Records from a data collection
======
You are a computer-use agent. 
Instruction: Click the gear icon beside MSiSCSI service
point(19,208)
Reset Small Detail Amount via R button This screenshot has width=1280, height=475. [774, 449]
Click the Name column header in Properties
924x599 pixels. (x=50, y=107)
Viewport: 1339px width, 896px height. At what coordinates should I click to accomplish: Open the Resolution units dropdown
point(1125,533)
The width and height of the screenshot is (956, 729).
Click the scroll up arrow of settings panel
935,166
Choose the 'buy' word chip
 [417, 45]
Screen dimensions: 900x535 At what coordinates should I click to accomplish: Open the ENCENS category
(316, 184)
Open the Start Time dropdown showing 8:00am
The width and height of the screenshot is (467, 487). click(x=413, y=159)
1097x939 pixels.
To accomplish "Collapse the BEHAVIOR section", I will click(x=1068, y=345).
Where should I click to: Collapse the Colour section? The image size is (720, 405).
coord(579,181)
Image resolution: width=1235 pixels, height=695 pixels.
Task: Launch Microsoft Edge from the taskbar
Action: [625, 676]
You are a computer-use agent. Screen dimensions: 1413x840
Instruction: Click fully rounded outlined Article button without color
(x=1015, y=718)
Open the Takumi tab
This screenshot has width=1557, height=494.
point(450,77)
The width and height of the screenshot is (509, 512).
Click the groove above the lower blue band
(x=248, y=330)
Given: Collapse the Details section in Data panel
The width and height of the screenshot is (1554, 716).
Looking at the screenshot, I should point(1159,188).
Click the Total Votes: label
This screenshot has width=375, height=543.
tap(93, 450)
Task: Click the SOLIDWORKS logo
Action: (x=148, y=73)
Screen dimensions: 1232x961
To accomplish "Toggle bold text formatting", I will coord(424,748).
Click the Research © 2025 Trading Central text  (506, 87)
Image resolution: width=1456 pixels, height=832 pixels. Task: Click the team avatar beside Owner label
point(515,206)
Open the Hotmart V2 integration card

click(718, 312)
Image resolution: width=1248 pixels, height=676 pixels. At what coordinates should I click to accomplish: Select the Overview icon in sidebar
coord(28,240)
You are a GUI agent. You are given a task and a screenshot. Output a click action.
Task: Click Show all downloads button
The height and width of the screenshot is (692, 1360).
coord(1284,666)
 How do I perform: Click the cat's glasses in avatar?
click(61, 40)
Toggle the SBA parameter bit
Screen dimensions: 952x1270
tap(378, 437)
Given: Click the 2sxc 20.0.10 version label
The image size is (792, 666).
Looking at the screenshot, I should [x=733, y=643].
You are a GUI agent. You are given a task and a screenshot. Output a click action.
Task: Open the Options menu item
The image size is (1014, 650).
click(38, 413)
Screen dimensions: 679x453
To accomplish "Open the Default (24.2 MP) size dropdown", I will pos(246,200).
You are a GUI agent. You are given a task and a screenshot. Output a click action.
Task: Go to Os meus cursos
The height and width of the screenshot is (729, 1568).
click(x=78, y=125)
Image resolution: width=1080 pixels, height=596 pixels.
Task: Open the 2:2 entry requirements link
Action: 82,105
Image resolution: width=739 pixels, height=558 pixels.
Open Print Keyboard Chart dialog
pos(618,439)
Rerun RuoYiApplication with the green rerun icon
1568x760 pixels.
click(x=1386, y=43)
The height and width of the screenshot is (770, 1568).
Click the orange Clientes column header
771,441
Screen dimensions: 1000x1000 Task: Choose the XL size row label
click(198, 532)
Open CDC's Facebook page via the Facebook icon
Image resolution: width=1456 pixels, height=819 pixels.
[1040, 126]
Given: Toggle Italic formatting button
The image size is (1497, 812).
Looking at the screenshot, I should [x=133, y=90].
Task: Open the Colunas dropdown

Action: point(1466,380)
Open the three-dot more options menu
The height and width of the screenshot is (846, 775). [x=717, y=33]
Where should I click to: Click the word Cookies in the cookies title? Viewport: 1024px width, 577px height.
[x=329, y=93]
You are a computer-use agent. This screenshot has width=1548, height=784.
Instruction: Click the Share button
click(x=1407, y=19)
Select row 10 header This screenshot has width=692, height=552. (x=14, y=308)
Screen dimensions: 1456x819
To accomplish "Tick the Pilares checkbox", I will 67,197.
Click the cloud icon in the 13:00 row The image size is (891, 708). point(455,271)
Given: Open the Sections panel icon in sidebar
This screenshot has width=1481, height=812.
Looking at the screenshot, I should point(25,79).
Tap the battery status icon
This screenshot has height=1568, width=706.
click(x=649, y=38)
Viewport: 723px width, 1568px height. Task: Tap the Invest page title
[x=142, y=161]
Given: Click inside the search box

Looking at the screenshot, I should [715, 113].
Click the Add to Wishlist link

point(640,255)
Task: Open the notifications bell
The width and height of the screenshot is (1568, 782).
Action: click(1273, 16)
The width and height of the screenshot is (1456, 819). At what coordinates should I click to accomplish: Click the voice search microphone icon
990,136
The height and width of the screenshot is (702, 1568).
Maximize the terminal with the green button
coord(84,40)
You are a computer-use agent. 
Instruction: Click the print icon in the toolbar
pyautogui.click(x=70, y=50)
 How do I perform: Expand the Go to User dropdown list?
======
# [Work instructions]
Please render every line of the data above as a Markdown table with two columns, Row and Data line, numbering the rows in order and leaving out blank lines.

# [Response to this exercise]
| Row | Data line |
|---|---|
| 1 | You are a computer-use agent.  |
| 2 | Instruction: Click the gear icon beside MSiSCSI service |
| 3 | point(19,208) |
| 4 | Reset Small Detail Amount via R button This screenshot has width=1280, height=475. [774, 449] |
| 5 | Click the Name column header in Properties |
| 6 | 924x599 pixels. (x=50, y=107) |
| 7 | Viewport: 1339px width, 896px height. At what coordinates should I click to accomplish: Open the Resolution units dropdown |
| 8 | point(1125,533) |
| 9 | The width and height of the screenshot is (956, 729). |
| 10 | Click the scroll up arrow of settings panel |
| 11 | 935,166 |
| 12 | Choose the 'buy' word chip |
| 13 |  [417, 45] |
| 14 | Screen dimensions: 900x535 At what coordinates should I click to accomplish: Open the ENCENS category |
| 15 | (316, 184) |
| 16 | Open the Start Time dropdown showing 8:00am |
| 17 | The width and height of the screenshot is (467, 487). click(x=413, y=159) |
| 18 | 1097x939 pixels. |
| 19 | To accomplish "Collapse the BEHAVIOR section", I will click(x=1068, y=345). |
| 20 | Where should I click to: Collapse the Colour section? The image size is (720, 405). |
| 21 | coord(579,181) |
| 22 | Image resolution: width=1235 pixels, height=695 pixels. |
| 23 | Task: Launch Microsoft Edge from the taskbar |
| 24 | Action: [625, 676] |
| 25 | You are a computer-use agent. Screen dimensions: 1413x840 |
| 26 | Instruction: Click fully rounded outlined Article button without color |
| 27 | (x=1015, y=718) |
| 28 | Open the Takumi tab |
| 29 | This screenshot has width=1557, height=494. |
| 30 | point(450,77) |
| 31 | The width and height of the screenshot is (509, 512). |
| 32 | Click the groove above the lower blue band |
| 33 | (x=248, y=330) |
| 34 | Given: Collapse the Details section in Data panel |
| 35 | The width and height of the screenshot is (1554, 716). |
| 36 | Looking at the screenshot, I should point(1159,188). |
| 37 | Click the Total Votes: label |
| 38 | This screenshot has width=375, height=543. |
| 39 | tap(93, 450) |
| 40 | Task: Click the SOLIDWORKS logo |
| 41 | Action: (x=148, y=73) |
| 42 | Screen dimensions: 1232x961 |
| 43 | To accomplish "Toggle bold text formatting", I will coord(424,748). |
| 44 | Click the Research © 2025 Trading Central text  (506, 87) |
| 45 | Image resolution: width=1456 pixels, height=832 pixels. Task: Click the team avatar beside Owner label |
| 46 | point(515,206) |
| 47 | Open the Hotmart V2 integration card |
| 48 | click(718, 312) |
| 49 | Image resolution: width=1248 pixels, height=676 pixels. At what coordinates should I click to accomplish: Select the Overview icon in sidebar |
| 50 | coord(28,240) |
| 51 | You are a GUI agent. You are given a task and a screenshot. Output a click action. |
| 52 | Task: Click Show all downloads button |
| 53 | The height and width of the screenshot is (692, 1360). |
| 54 | coord(1284,666) |
| 55 |  How do I perform: Click the cat's glasses in avatar? |
| 56 | click(61, 40) |
| 57 | Toggle the SBA parameter bit |
| 58 | Screen dimensions: 952x1270 |
| 59 | tap(378, 437) |
| 60 | Given: Click the 2sxc 20.0.10 version label |
| 61 | The image size is (792, 666). |
| 62 | Looking at the screenshot, I should [x=733, y=643]. |
| 63 | You are a GUI agent. You are given a task and a screenshot. Output a click action. |
| 64 | Task: Open the Options menu item |
| 65 | The image size is (1014, 650). |
| 66 | click(38, 413) |
| 67 | Screen dimensions: 679x453 |
| 68 | To accomplish "Open the Default (24.2 MP) size dropdown", I will pos(246,200). |
| 69 | You are a GUI agent. You are given a task and a screenshot. Output a click action. |
| 70 | Task: Go to Os meus cursos |
| 71 | The height and width of the screenshot is (729, 1568). |
| 72 | click(x=78, y=125) |
| 73 | Image resolution: width=1080 pixels, height=596 pixels. |
| 74 | Task: Open the 2:2 entry requirements link |
| 75 | Action: 82,105 |
| 76 | Image resolution: width=739 pixels, height=558 pixels. |
| 77 | Open Print Keyboard Chart dialog |
| 78 | pos(618,439) |
| 79 | Rerun RuoYiApplication with the green rerun icon |
| 80 | 1568x760 pixels. |
| 81 | click(x=1386, y=43) |
| 82 | The height and width of the screenshot is (770, 1568). |
| 83 | Click the orange Clientes column header |
| 84 | 771,441 |
| 85 | Screen dimensions: 1000x1000 Task: Choose the XL size row label |
| 86 | click(198, 532) |
| 87 | Open CDC's Facebook page via the Facebook icon |
| 88 | Image resolution: width=1456 pixels, height=819 pixels. |
| 89 | [1040, 126] |
| 90 | Given: Toggle Italic formatting button |
| 91 | The image size is (1497, 812). |
| 92 | Looking at the screenshot, I should [x=133, y=90]. |
| 93 | Task: Open the Colunas dropdown |
| 94 | Action: point(1466,380) |
| 95 | Open the three-dot more options menu |
| 96 | The height and width of the screenshot is (846, 775). [x=717, y=33] |
| 97 | Where should I click to: Click the word Cookies in the cookies title? Viewport: 1024px width, 577px height. |
| 98 | [x=329, y=93] |
| 99 | You are a computer-use agent. This screenshot has width=1548, height=784. |
| 100 | Instruction: Click the Share button |
| 101 | click(x=1407, y=19) |
| 102 | Select row 10 header This screenshot has width=692, height=552. (x=14, y=308) |
| 103 | Screen dimensions: 1456x819 |
| 104 | To accomplish "Tick the Pilares checkbox", I will 67,197. |
| 105 | Click the cloud icon in the 13:00 row The image size is (891, 708). point(455,271) |
| 106 | Given: Open the Sections panel icon in sidebar |
| 107 | This screenshot has width=1481, height=812. |
| 108 | Looking at the screenshot, I should point(25,79). |
| 109 | Tap the battery status icon |
| 110 | This screenshot has height=1568, width=706. |
| 111 | click(x=649, y=38) |
| 112 | Viewport: 723px width, 1568px height. Task: Tap the Invest page title |
| 113 | [x=142, y=161] |
| 114 | Given: Click inside the search box |
| 115 | Looking at the screenshot, I should [715, 113]. |
| 116 | Click the Add to Wishlist link |
| 117 | point(640,255) |
| 118 | Task: Open the notifications bell |
| 119 | The width and height of the screenshot is (1568, 782). |
| 120 | Action: click(1273, 16) |
| 121 | The width and height of the screenshot is (1456, 819). At what coordinates should I click to accomplish: Click the voice search microphone icon |
| 122 | 990,136 |
| 123 | The height and width of the screenshot is (702, 1568). |
| 124 | Maximize the terminal with the green button |
| 125 | coord(84,40) |
| 126 | You are a computer-use agent.  |
| 127 | Instruction: Click the print icon in the toolbar |
| 128 | pyautogui.click(x=70, y=50) |
| 129 |  How do I perform: Expand the Go to User dropdown list? |